TEXT PROVIDED:
--- start ---
RALEIGH SUPER LENTON no. 27
RUDGE AERO SPECIAL no. 127
HUMBER STREAK no. 327
Since its introduction as the Lenton Sports in 1946 and then as the Clubman from 1948, this was always Raleigh's best mass production club/sports machine and second only to the custom ordered Record Ace. In 1950, the Clubman had been greatly improved with all Reynolds butted 531 frame, 73°/71° angles, pencil stays and 27" high pressure wheels so that it was one of the finest machines of its class. Although it proved a popular alternative to the RRA both in terms of cost and availability, the Clubman's market appeal was mitigated by having but a single frame size (22") and at £27.5s.9d. it was an expensive upgrade from the enormously popular Lenton Sports (£18.11s.6d).
|The Raleigh Super Lenton as portrayed for its introduction in the November 1951 National Cycle Show.|
To better cater to the "aspirational" rider, especially those already owning a Lenton Sports, Raleigh retooled and revamped the Clubman into the Super Lenton for the 1952 model year. The essential straight-gauge Reynolds 531 frame of the Clubman with its 73°/71° angles, pencil seat stays and clearance for 27" hp wheels was carried over but with new cut-away pattern lugs. Chainstay length was 17¼", the wheelbase was 41¼" and the fork rake was 2½". Unlike the Clubman, the Super Lenton offered a choice of 22" and 23" (with a 23" top tube) frame sizes. British cyclist inseams were indeed growing, considering that initial post-war Raleigh club machines were offered in only a 21" frame size.
The components were comparable to the Clubmans although a new 2½" expander bolt (instead of the old head-clip design) chromed stem was mated to alloy 15/16th" Maes bend 'bars. GB alloy short reach Sports brakes and hooded alloy levers were fitted. The seatpost, too, was alloy and the saddle was a Brooks B15. The standard Lenton Sports crankset was fitted and there was no Heron's Head chainring for the Raleigh, all models having the plain version.
The model was produced in all three Raleigh Industries brands: no. 27 Raleigh Super Lenton, no. 127 Rudge Aero Special (taking its name from Rudge's pre-war top-end lightweight) and no. 327 Humber Streak, certainly one of the most effective and catchy names in the entire Raleigh line-up. Although each offered its own distinctive fork crowns (the Rudge sloping design and Humber's twin-plate "Simplex"), the colours were same as the Raleigh model which was the first time different colours for each brand were not offered. In addition to the Polychromatic Electric Blue (as previously offered on the Clubman), there was also the choice of Lustre Orange, both with white lining and distinctive transfers. Probably a consequence of reoccuring chrome shortages at the time, the Super Lenton initially lacked the chromed fork ends of the Clubman.
--- end ---
ENTRIES SUPPLIED:
--- start ---
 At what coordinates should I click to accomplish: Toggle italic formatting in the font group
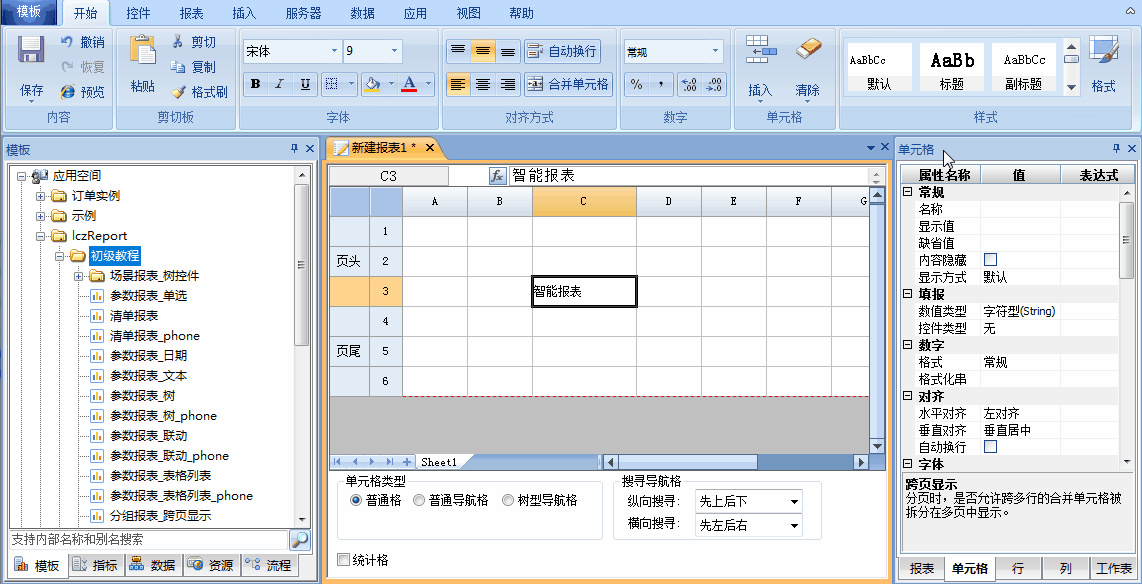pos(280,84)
--- end ---
--- start ---
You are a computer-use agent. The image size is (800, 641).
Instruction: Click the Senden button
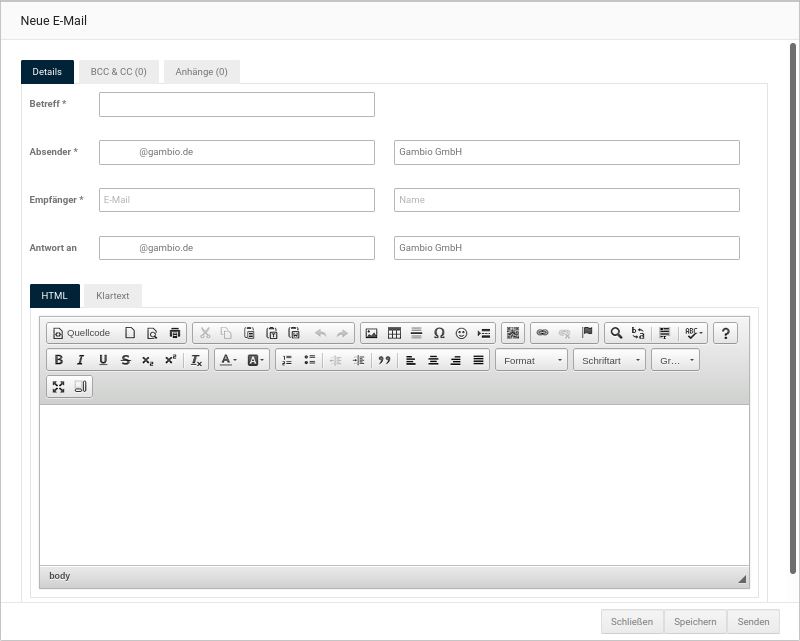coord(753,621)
--- end ---
--- start ---
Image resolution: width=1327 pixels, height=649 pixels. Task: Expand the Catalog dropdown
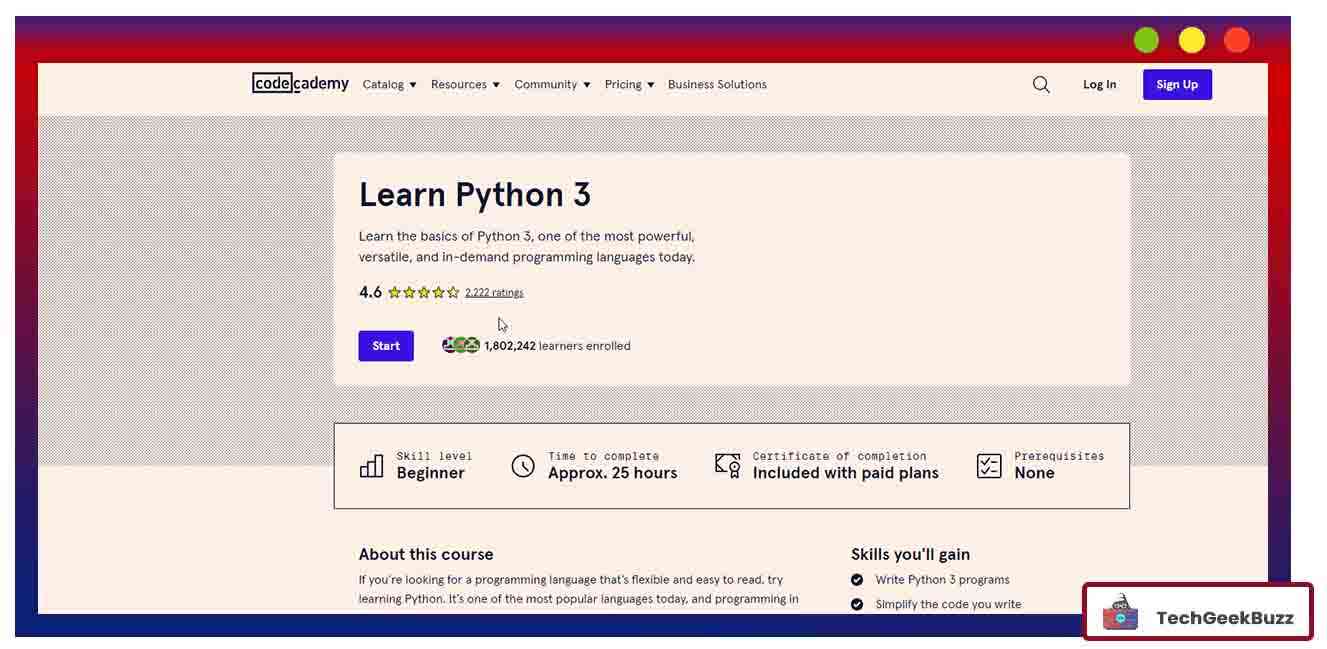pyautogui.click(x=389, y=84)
--- end ---
YOUR TASKS:
- a) In the Super Lenton text, what chainstay length is given for the model?
- b) Put the listing lines from the line with "Image resolution: width=1327" to the line with "pyautogui.click(x=389, y=84)" into a numbered list, skipping blank lines and leaving out the pictures.

PER-TASK OUTPUTS:
- a) 17¼ inches

- b)
1. Image resolution: width=1327 pixels, height=649 pixels. Task: Expand the Catalog dropdown
2. pyautogui.click(x=389, y=84)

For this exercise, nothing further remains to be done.